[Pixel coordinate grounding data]

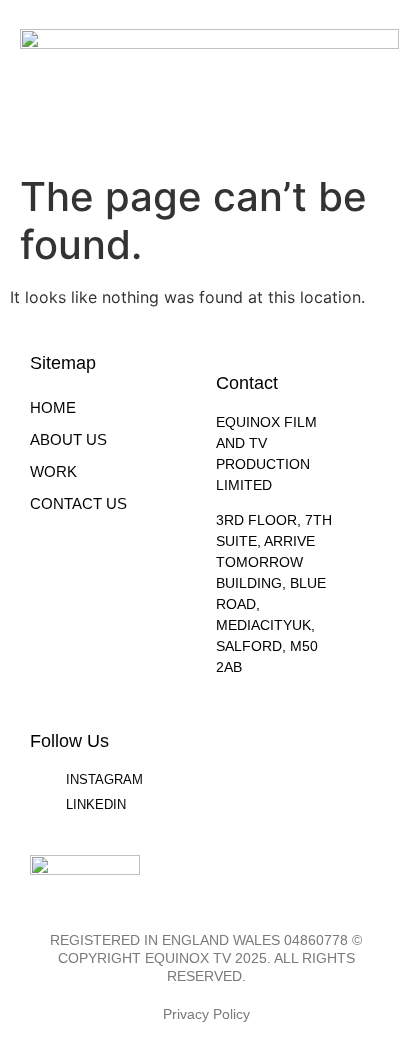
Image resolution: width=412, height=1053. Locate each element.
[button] (378, 77)
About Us (68, 439)
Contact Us (78, 503)
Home (53, 407)
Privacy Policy (206, 1014)
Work (53, 471)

Problem -
If a record contains a picture, drop the picture and repeat the rest exactly.

Exercise answer -
Image resolution: width=412, height=1053. Locate each element.
[button] (378, 77)
About Us (68, 439)
Contact Us (78, 503)
Home (53, 407)
Privacy Policy (206, 1014)
Work (53, 471)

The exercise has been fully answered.